> _SOURCE DOCUMENT_:
# # #

Both patents were developed with contributions from researchers at the Visvesvaraya National Institute of Technology (VNIT), Nagpur, under the guidance of professors Ritesh Keshari and Ramsha Sachin. The collaboration is part of a wider academic engagement model that Tsuyo says includes partnerships with IITs and international universities. Such industry-academia linkages have been encouraged by government policy in recent years as part of an effort to bring research institution output closer to commercial application in sectors identified as strategically important.
Tsuyo, headquartered in Greater Noida, Uttar Pradesh, with two manufacturing facilities in the same region, says it has deployed over 300,000 powertrains to date and currently supplies more than 25 OEMs across a range of sectors. These include three-wheeler and four-wheeler commercial vehicles, agricultural equipment, and industrial machinery.
The company's motor portfolio spans outputs from 0.5 kW to 400 kW, covering the L3 and L5 segments as well as light, medium, and heavy commercial vehicles. It holds ISO 9001, 14001, and IATF certifications and identifies itself as the first Indian startup in the segment to engage in both direct and indirect exports. The company states it has sold more than 200,000 motors and partnered with over 50 OEMs over the past four years.

# # #

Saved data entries
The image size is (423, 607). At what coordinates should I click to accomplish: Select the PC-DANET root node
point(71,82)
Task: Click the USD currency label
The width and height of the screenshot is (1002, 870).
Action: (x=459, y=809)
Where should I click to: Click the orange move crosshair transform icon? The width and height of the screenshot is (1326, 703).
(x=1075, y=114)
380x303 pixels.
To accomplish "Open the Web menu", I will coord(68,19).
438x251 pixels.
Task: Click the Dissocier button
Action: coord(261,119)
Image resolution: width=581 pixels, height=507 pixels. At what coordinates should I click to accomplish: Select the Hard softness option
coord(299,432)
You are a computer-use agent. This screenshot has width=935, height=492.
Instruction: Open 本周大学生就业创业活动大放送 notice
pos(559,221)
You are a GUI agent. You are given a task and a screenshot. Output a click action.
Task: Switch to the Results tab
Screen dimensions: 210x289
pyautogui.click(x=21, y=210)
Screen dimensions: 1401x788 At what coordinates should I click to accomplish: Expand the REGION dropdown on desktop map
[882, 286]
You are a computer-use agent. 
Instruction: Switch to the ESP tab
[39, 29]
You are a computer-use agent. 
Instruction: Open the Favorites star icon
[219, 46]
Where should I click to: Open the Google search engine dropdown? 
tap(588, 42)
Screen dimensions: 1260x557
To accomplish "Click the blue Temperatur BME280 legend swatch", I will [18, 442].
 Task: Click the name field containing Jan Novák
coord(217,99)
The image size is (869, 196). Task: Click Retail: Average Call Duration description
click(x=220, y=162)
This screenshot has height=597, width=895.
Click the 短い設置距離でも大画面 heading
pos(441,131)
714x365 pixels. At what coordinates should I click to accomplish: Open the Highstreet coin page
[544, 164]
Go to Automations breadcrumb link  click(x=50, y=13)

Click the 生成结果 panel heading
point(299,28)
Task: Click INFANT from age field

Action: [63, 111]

# # #

> _REQUIRED ACTIONS_:
- 1) According to the Tsuyo text, where is the company headquartered?
- 2) In the Tsuyo text, copy word for word the passage from "The company's motor" up to and including "past four years.".
The lines are separate material and have nothing to do with the Tsuyo text.

> _RESULTS OF THE TASKS_:
- 1) Greater Noida, Uttar Pradesh.

- 2)
The company's motor portfolio spans outputs from 0.5 kW to 400 kW, covering the L3 and L5 segments as well as light, medium, and heavy commercial vehicles. It holds ISO 9001, 14001, and IATF certifications and identifies itself as the first Indian startup in the segment to engage in both direct and indirect exports. The company states it has sold more than 200,000 motors and partnered with over 50 OEMs over the past four years.